二月的京都被严寒紧紧包裹,官道两旁的积雪未曾化尽,被往来的车辙与脚印压成了灰黑的冰凌,倔强地附着在道旁枯草的根茎上。
寒风掠过皇城高耸的宫墙,带来刺骨的凉意。
马车到了皇城中门外便按规定停下,林暖扶着弟弟林堂的手下了车。
脚踩在清扫过却仍泛着湿气的青石板上,一股寒意自脚底升起。
姐弟二人整理了一下衣冠,随着人流步行入内,沿途可见身着紫袍、红袍的官员们,或三三两两低声交谈,或步履匆匆,他们的官服颜色在这片灰蒙的冬日景致与朱红宫墙间,成了最醒目的点缀,也无声彰显着等级与权力。
行至长乐宫巍峨的宫门前,早有内侍垂手恭立。一名年纪稍长的内侍上前,细声安排:“林司农,请随咱家往这边。安禾乡君,请先往皇后娘娘处。”
林堂下意识地看向姐姐,眼底带着一丝不易察觉的紧张,林暖迎着他的目光,微微颔首,眼神平静而坚定,仿佛在说“无需担心”。林堂接收到姐姐的鼓励,深吸一口气,挺直了尚显单薄的腰背,跟着引路内侍转身离去,步伐逐渐沉稳。
林暖则跟随另一名小内侍,默然无声地穿过重重宫阙,向长乐宫的后殿行去。
沿途廊腰缦回,檐牙高啄,汉白玉的栏杆雕刻着繁复的吉祥纹样,琉璃瓦在阴霾天色下依然流转着沉静的光泽,宫苑深深,隔绝了外界的喧嚣,也带来了无形的威压与清寂。
到了后殿,殿内暖意融融,与外面的寒冷判若两个世界。
上好的银炭在巨大的鎏金兽耳炉中无声燃烧,散发出松木的淡香,地面光可鉴人,映照着穹顶精美的彩绘藻井,两侧垂着暗花锦缎的帷帐,气氛庄重而典雅。
引路内侍悄无声息地退至一旁。
林暖低眉敛目,趋步上前,至殿中合适位置,依照礼仪,恭敬地跪下,向端坐于上首凤座中的女子行叩拜大礼:
“臣女林暖,叩见皇后娘娘,娘娘千岁。叩见各位娘娘,娘娘金安。
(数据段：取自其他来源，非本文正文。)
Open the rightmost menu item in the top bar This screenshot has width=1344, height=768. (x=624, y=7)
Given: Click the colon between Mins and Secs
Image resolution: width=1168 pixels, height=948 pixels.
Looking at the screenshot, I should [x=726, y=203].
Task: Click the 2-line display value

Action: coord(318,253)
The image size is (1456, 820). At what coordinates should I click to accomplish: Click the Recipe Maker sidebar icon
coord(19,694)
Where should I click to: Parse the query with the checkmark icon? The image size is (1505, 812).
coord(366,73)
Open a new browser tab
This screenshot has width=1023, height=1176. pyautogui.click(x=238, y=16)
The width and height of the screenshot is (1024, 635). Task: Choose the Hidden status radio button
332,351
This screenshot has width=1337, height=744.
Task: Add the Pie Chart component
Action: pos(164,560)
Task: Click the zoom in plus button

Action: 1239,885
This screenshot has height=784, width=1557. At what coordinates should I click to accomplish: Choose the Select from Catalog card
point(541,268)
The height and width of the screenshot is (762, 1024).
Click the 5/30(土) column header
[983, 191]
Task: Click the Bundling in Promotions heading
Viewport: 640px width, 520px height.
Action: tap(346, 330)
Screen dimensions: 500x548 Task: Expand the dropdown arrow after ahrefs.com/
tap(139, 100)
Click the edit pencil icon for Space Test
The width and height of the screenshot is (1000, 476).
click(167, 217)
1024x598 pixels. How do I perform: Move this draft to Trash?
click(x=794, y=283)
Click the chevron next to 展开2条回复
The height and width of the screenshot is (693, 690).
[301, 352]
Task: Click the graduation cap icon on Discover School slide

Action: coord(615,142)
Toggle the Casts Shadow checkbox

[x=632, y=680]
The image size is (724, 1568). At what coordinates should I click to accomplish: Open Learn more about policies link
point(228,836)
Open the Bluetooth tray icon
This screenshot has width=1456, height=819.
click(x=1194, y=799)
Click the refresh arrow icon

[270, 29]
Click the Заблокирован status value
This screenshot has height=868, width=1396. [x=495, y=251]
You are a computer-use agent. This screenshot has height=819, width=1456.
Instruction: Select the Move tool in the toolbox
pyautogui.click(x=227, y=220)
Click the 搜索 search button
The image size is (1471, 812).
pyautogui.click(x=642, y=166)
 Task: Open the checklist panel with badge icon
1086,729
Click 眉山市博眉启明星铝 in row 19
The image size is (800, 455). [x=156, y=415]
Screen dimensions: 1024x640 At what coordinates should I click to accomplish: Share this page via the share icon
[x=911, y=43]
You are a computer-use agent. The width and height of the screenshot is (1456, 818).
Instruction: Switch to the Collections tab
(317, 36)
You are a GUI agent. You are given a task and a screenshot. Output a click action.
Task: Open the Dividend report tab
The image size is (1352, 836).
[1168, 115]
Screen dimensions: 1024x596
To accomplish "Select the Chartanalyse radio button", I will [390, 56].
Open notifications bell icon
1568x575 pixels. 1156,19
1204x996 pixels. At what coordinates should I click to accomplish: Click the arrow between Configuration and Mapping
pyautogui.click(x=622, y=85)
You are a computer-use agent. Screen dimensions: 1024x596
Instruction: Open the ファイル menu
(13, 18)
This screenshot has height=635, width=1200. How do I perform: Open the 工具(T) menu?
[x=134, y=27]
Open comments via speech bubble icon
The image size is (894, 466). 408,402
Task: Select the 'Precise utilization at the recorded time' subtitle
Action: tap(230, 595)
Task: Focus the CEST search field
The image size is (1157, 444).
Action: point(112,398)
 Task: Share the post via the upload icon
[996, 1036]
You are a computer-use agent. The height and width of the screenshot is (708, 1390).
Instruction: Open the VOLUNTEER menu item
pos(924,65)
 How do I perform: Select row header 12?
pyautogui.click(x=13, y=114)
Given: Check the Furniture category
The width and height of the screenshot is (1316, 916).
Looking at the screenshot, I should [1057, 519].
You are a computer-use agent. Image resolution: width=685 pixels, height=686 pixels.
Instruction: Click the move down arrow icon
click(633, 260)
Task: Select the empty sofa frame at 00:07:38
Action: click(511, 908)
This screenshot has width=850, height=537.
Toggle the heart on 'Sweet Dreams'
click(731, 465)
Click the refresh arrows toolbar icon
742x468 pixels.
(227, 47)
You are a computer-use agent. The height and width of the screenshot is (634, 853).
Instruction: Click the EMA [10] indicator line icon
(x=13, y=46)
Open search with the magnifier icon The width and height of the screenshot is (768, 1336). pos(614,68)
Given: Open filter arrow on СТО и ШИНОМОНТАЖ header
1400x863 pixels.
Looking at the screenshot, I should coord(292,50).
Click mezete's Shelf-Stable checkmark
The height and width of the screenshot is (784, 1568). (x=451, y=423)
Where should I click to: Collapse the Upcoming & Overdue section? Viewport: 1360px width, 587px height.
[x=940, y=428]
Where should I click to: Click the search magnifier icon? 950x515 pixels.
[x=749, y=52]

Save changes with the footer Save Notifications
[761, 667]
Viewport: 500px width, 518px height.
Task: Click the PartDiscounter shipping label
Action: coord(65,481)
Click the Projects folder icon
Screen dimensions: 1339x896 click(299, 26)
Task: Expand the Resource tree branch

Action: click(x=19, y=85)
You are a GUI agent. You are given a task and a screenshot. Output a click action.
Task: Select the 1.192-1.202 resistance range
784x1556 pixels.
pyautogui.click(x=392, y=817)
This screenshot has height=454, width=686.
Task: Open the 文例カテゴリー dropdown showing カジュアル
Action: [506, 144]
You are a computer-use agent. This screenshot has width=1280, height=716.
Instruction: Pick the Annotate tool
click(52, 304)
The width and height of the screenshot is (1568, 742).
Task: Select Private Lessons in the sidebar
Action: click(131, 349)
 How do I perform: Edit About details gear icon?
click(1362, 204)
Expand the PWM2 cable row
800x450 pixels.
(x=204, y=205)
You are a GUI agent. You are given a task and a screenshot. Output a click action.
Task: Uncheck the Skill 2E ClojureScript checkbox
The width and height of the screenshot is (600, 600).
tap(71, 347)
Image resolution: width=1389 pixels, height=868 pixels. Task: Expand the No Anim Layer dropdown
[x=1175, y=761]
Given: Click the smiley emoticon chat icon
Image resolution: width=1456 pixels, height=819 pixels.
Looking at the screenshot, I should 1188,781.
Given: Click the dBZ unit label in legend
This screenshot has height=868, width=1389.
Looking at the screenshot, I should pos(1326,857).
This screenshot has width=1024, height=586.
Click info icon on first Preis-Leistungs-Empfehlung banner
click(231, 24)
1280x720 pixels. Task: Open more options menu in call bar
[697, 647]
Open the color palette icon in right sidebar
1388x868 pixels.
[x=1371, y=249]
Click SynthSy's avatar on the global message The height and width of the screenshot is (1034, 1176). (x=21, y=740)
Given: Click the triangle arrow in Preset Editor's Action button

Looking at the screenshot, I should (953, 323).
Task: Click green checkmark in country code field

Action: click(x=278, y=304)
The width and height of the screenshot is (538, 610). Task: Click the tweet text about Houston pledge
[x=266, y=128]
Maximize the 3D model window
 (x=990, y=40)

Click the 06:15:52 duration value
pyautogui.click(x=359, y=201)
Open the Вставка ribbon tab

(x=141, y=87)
”
凤座之上,皇后年约三十许,正是一个女子褪去青涩、风华鼎盛的年纪,她身着一袭正红色宫装,裙裾上用金线精绣着展翅欲飞的凤凰,栩栩如生。
乌黑的云髻梳理得一丝不苟,戴着一套赤金点翠头面,当中一支衔珠凤钗,垂下细密的金流苏,衬得她面容愈发端庄贵气,眉宇间自有雍容气度,一双凤目沉静如水,目光落在林暖身上时,带着审视,也带着久居上位者特有的、不着痕迹的威仪。
岁月似乎格外优待她,并未留下太多痕迹,只是那通身的气派,让人不敢直视。
下首左右两侧,各设雕花檀木座椅,上面铺设着锦垫,几位宫装丽人端坐其上,衣饰华美,珠翠环绕,姿容气度各有千秋,大是宫中几位有位的嫔妃。
坐在皇后左下首第一位身着宝蓝色宫装,容貌明丽,眉眼间带着些许书卷气的沉静,发间一支碧玉棱花双合长簪,简洁却不失身份。
与她相邻的是一位身着樱草色宫装,年纪稍轻,约莫三十岁左右的女子,生得一双含情目,顾盼间流光溢彩,嘴角天然带着三分笑意,显得明媚大气。林暖匆匆一眼,只看到那耳畔一对珍珠耳坠随着她细微的动作轻轻晃动熠熠生辉。
右下首则坐着一位身着绛紫色宫装,气质略显清冷的嫔妃,容貌姣好,神色疏淡,仿佛对周遭事物都不甚在意,只用指尖轻轻拨弄着腕上一枚成色极好的羊脂玉镯。
随后是一位穿着湖绿色衣裙的年轻女子,年纪相对较轻,眉眼灵动,带着几分好奇打量着殿中的林暖……
另有三四个各有各的美貌和气质的美人坐在后排,衣着靓丽讲究。
“平身吧。” 皇后的声音温和却自带威严,在暖融的殿内清晰响起。